Raqqa, partial desert with 200 thousand residents, was brought to the attention of the world after the 2014 ISIS invasion.

Raqqa is a city to the north of Syria, on the Euphrates River 160 km west of Aleppo. The city’s population was 220,448 in the 2004 census and 191,784 in the 2008 census, but there has been arrivals and departures from the city after the Syrian civil war started.

Raqqa was invaded by gang groups in the Syrian National Coalition in the 2011-2014 period, and ISIS gangs removed the SNC gangs to invade the city themselves in 2014.

THE IMPORTANCE OF RAQQA

Raqqa is to the northeast of Syria. It is a strategic location that connects trade routes among Syria’s big cities and Iraq’s western cities like Mosul and Baghdad.

The greatest change Raqqa saw was in the 1970s. A huge hydroelectric dam was built near the city on the Euphrates River. Large scale agriculture projects in the region pulled tens of thousands of people seeking new opportunities from Syria’s other cities to Raqqa.

This started to change the demographics in the city. Raqqa is on the intersection of main roads that lead to every corner of Syria. The partially desert city has easy access to Iraqi territory, which is the reason why ISIS gangs chose it as their so-called capital.

LIFE IN RAQQA BEFORE AND AFTER ISIS

Before the civil war broke out in Syria, there was a private university and state-owned schools in Raqqa. Life in the city was relatively different than other Arab countries.

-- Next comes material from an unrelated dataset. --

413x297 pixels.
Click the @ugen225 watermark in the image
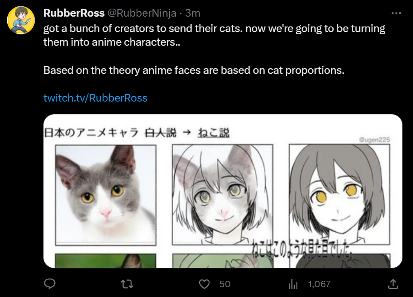pos(374,140)
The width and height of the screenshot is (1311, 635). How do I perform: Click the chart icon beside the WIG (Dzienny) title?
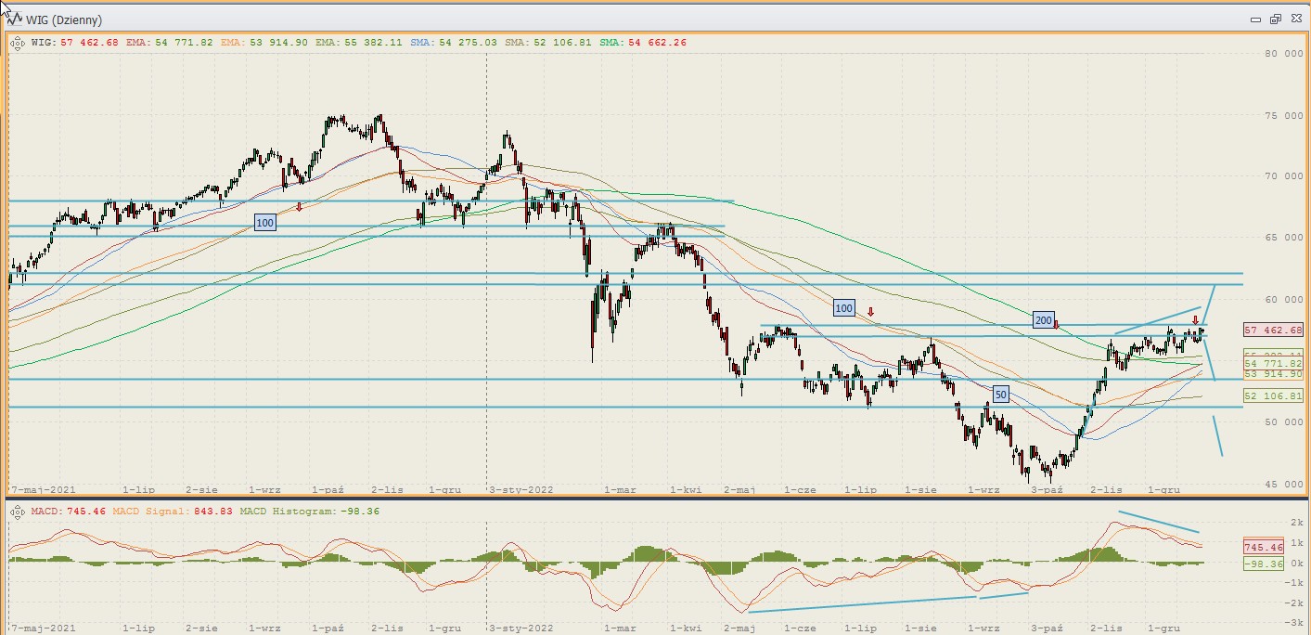point(14,19)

The residents stayed out in the streets until the late hours of the night in the summers, visited parks, went to cafés, and ate dinner in restaurants where women and men went together. Women and men went to the entertainment locales together as well. The attentive minds will remember that the anti-Assad demonstrations were also held by women and men together.

But everything changed when the city was invaded by the SNC gangs groups after the civil war broke out in 2011. The city fell under sharia law in the 2011-2014 period.

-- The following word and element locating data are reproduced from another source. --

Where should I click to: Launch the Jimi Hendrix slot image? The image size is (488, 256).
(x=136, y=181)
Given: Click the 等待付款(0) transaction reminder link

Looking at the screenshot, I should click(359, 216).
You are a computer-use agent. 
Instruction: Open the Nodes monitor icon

Raqqa was quickly transformed into a “radical Islamist” space after the fascist ISIS gangs took control of the city in 2014. The city began posing a threat to the world and turned into a “Hajj” for the jihadist movements and gangs from around the world.

ISIS gangs set up a system with the locals and former public workers after they finalized their invasion. They passed sharia laws and set up courts accordingly.

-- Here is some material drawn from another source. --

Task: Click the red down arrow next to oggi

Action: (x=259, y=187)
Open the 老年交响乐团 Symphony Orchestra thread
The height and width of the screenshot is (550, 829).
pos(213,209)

It is impossible to resist or protest the practices of the gangs in the ISIS-invaded Raqqa. There is a long list of people punished for breaking ISIS “laws.” The gangs have taken to public beheadings, stonings, executions and other such practices.

The people that remained in the city have adapted to the ISIS invasion because they have some semblance of access to security, law, services, and food. But the energy and water supplies were destroyed by the intensifying aerial bombings of the US-led international coalition and Russia, making life difficult for civilians.

For instance, there is a fuel shortage due to the bombing of the oil facilities and refineries.

WOMEN’S LIFE UNDER ISIS INVASION

ISIS’ approach to women has been covered in the media, if only partially. People, especially women, moving into the areas that YPG/YPJ fighters and QSD forces have liberated give accounts on how the gangs treat women.

Women and girls are not allowed to leave their houses without an accompanying male relative, which is usually their father, brother, or husband. They are forced to wear a veil and a black niqab that cover their bodies from head to ankle. ISIS gangs set up seperate brigades to inspect women in Raqqa.

There is a special patrol on the streets that inspect the clothing of men as well. It is forbidden to smoke. Smokers face sentences of lashings if they are caught smoking by the ISIS “security units.” All men are obliged to go to a mosque on prayer times during the day.

ISIS sentences people who are caught with photographs of women on their phones to 30 lashes. It is forbidden to watch football games. If they broadcast games, cafés and restaurants risk being shut down, while the owners risk getting killed.

ISIS gangs have formed an all-women El Hansa Brigade that inspects the clothing of women on the streets. Most women in these brigades are the wives of ISIS militants. Their job is to punish the women who do not adhere to the dress code and to torture women detainees.

These, and not wanting to be forced into marrying gang members, are the reasons why women stay in their homes.

The wives of killed ISIS militants are married off to other ISIS members. Children are not usually on the agenda because the marriages do not last long. Women are mostly turned into sex slaves in order to satisfy the gang members’ “needs.”